If you haven’t yet reviewed the earlier posts in this series, you may want to browse those first to gain a fuller sense of the depth of knowledge around the physiology of emotions and their immense significance and impact on health and wellness. See an overview and context here. The Research & Teaching Guide included there has links to full lessons, as well as Substack posts featuring selected excerpts.
Emotional Well-Being in a Nutshell
Emotional well-being refers to a relationship with your emotions that is grounded, aware, and accepting:
Recognize that all emotions — even the most difficult ones — serve a purpose.
Notice emotions as they arise, creating space before reacting or expressing them.
Allow emotional energy to move through you without resisting or suppressing it.
Experience feelings fully, without becoming overwhelmed or judging yourself.
Embrace emotions as powerful forces that can inform, heal, transform, and inspire creativity.
Embracing Emotion
When you look at a statue of the Buddha or the image of a great yogi with their serene smiles, it’s easy to think that these beings never experienced the same kinds of emotions or thoughts that swirl through your body/mind. But you’d be wrong. Buddhas, yogis, and sages feel the same emotions and thoughts that you do, including fear, anger, sorrow, doubt, and overwhelm… But here’s the key:
They don’t turn or run away from the emotions – they face them.

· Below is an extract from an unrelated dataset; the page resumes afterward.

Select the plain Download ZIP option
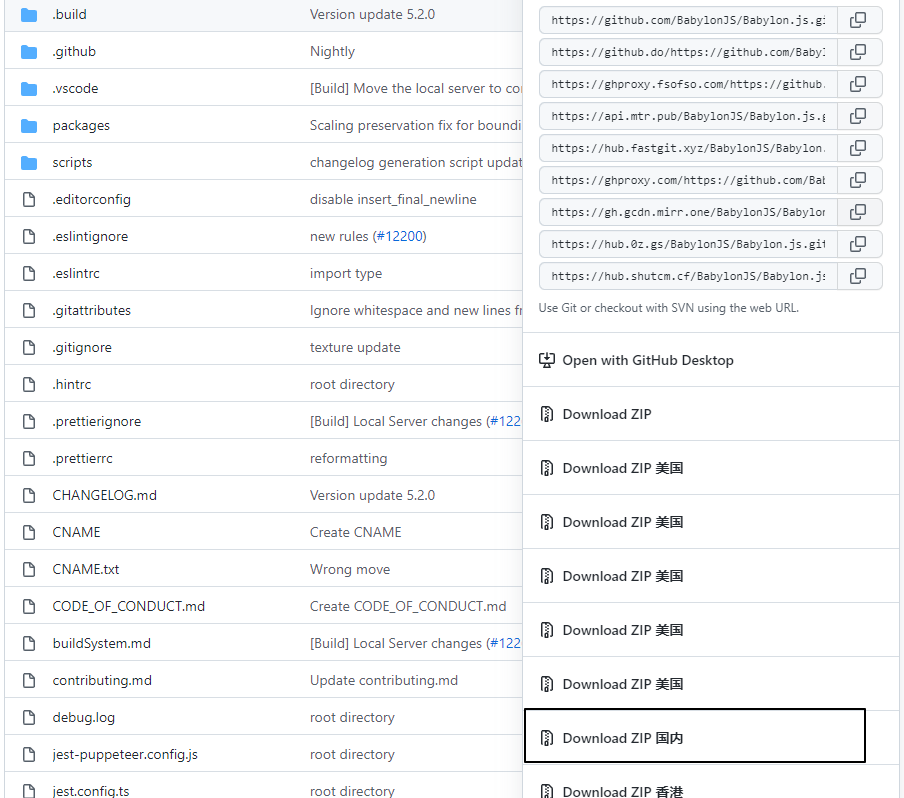 pos(606,414)
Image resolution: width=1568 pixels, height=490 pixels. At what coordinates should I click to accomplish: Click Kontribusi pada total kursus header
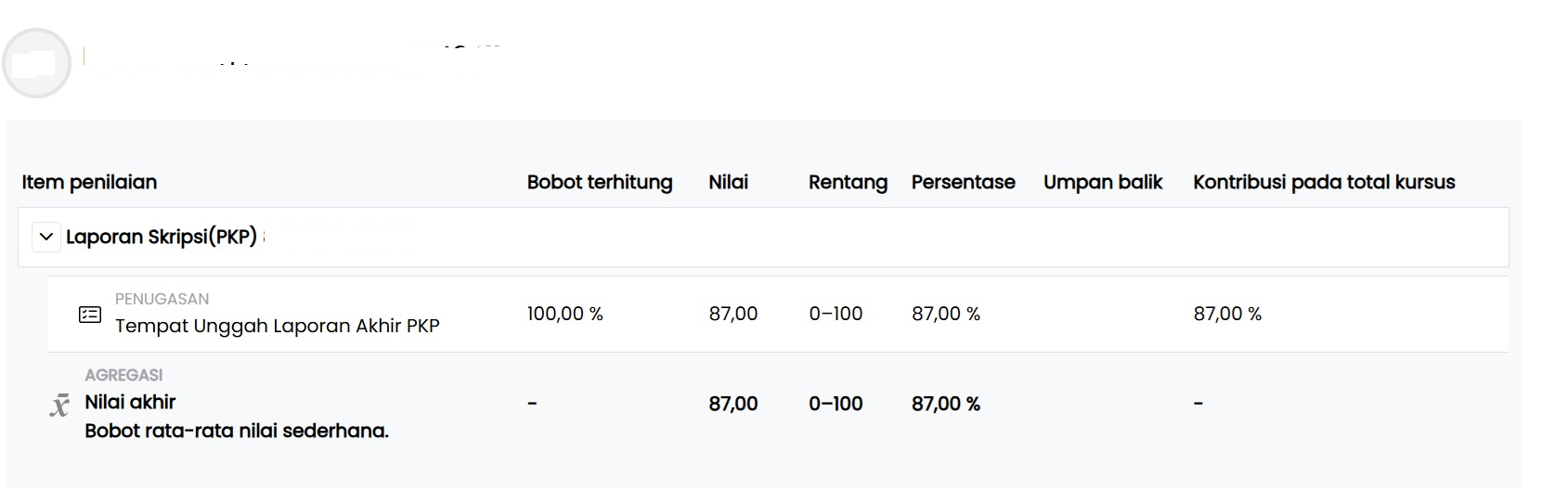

They don’t fight the emotions – they embrace them.
They turn towards them with clarity, compassion, and loving awareness.

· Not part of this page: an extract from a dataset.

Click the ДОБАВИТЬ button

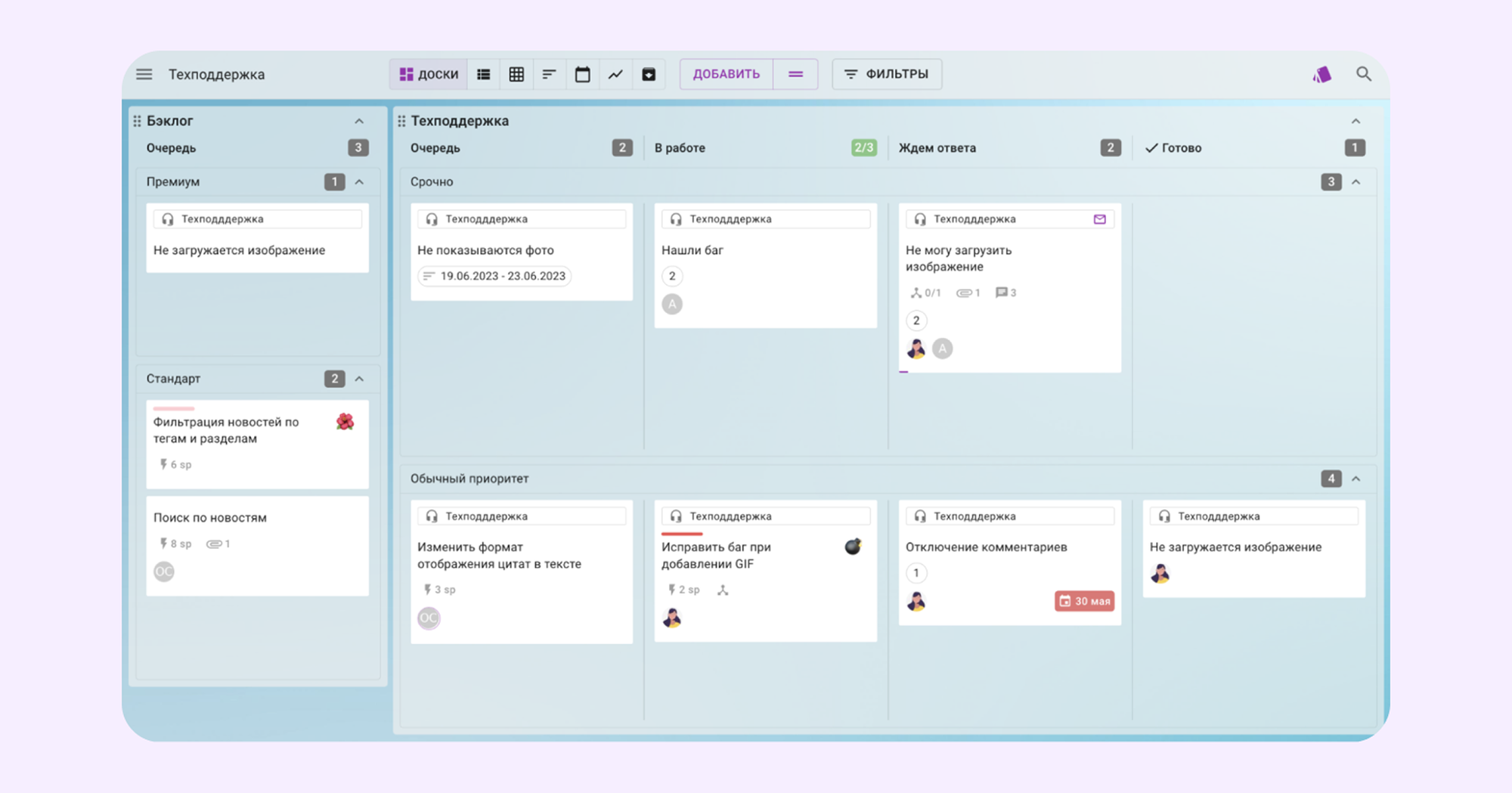(x=726, y=74)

Through this process of compassionate facing, embracing, and seeing clearly, the sages discovered something remarkable. It’s this: every emotion – no matter how challenging – can be healed, transformed, and expressed as life-giving energy.
Eric & Devi Klein
See Also
Mental Health Introduction — Be familiar with common mental health terms and with evidence-based root causes of anxiety and depression.
Mental Health & Yoga — Review research on how yoga impacts emotional balance and mental health, and learn a general approach for choosing yogic tools.
Emotions as Messengers
Approaching Emotions with Curiosity
A wide range of emotional states — including sadness, anxiety, grief, and depression — reflects a healthy and natural response to life. This doesn’t mean it’s easy to navigate intense emotional waves — only that doing so is part of the human experience.
The first step is to accept the existence of negative emotions. This is discussed in detail in the previous lesson on Suppression & Triggering.
Beyond simply acknowledging and accepting our feelings, we can learn to relate to them friends bearing messages, offering insight and guidance.
When approached with curiosity rather than resistance, emotions can support healing, growth, and a deeper sense of wholeness.
Emotional intelligence is not about eliminating emotions or always feeling good. It is about being able to notice what is happening inside you, to make sense of it, and to respond rather than react… It helps you recognize emotional signals as meaningful information, rather than as disturbances that need to be suppressed or fixed. – Vera Hellerman
See Addendum: Feelings List to explore the core emotions and a wide vocabulary of words used to describe feelings.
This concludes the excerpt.